§ **Records shown**:
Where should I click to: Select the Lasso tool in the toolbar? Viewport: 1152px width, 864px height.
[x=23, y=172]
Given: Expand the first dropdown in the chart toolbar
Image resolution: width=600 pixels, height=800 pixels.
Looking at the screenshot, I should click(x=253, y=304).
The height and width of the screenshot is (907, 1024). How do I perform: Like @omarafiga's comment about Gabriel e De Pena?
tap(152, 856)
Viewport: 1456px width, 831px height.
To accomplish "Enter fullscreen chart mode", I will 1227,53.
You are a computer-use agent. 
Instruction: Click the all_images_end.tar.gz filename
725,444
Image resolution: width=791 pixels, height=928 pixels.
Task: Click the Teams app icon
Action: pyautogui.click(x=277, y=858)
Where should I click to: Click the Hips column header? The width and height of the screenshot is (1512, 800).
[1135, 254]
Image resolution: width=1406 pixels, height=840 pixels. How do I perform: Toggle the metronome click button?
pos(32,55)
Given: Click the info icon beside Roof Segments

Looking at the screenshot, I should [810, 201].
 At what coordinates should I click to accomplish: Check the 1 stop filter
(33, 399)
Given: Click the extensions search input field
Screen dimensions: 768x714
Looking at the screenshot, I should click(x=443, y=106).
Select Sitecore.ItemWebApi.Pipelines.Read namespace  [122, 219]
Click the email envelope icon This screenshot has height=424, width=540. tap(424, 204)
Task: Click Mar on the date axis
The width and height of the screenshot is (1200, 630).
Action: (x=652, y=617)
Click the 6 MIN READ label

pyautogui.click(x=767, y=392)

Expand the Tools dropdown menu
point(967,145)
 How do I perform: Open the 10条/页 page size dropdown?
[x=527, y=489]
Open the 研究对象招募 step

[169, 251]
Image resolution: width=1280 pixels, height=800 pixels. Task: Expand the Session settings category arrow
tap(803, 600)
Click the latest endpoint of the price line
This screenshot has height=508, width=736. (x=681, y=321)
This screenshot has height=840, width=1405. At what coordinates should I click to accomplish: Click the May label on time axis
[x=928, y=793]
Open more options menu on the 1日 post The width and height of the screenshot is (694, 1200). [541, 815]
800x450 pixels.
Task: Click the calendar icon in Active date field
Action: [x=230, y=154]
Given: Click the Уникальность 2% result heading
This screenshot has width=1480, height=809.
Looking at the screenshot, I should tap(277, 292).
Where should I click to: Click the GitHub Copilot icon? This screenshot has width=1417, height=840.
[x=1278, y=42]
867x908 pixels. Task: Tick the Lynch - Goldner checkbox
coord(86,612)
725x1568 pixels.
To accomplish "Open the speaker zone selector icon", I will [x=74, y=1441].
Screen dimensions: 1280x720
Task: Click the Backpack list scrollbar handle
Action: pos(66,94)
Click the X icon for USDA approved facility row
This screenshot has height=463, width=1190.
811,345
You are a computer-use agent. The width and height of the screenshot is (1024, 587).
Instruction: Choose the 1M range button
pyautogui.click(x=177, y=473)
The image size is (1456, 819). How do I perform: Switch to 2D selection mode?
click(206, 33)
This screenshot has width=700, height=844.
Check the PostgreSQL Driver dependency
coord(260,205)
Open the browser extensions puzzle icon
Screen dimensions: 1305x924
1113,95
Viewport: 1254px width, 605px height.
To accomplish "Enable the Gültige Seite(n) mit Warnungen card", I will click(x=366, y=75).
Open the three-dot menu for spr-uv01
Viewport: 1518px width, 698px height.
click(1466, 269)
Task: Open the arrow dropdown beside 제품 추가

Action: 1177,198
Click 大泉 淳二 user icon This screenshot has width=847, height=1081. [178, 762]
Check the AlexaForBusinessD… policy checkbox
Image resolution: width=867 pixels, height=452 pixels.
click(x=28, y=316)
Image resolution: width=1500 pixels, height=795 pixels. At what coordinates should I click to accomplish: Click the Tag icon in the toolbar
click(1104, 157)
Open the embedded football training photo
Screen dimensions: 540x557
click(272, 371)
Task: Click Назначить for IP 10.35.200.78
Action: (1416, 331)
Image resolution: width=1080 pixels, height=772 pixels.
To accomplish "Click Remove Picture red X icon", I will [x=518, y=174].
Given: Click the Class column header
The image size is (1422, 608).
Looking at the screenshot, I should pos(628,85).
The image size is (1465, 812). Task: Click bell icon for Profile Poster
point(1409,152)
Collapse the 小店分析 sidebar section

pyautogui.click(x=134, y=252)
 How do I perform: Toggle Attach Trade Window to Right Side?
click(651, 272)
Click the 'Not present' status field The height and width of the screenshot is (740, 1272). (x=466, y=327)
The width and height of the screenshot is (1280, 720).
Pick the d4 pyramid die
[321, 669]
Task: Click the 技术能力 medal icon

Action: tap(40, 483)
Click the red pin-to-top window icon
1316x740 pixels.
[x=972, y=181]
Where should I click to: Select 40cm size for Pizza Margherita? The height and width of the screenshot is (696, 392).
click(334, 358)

§ **Your goal**:
Reproduce exactly the stretch of the material above that starts at the line with "Image resolution: width=1280" and ends at the line with "Given: Click the Уникальность", both included, and nothing else.

§ **Written solution**:
Image resolution: width=1280 pixels, height=800 pixels. Task: Expand the Session settings category arrow
tap(803, 600)
Click the latest endpoint of the price line
This screenshot has height=508, width=736. (x=681, y=321)
This screenshot has height=840, width=1405. At what coordinates should I click to accomplish: Click the May label on time axis
[x=928, y=793]
Open more options menu on the 1日 post The width and height of the screenshot is (694, 1200). [541, 815]
800x450 pixels.
Task: Click the calendar icon in Active date field
Action: [x=230, y=154]
Given: Click the Уникальность 2% result heading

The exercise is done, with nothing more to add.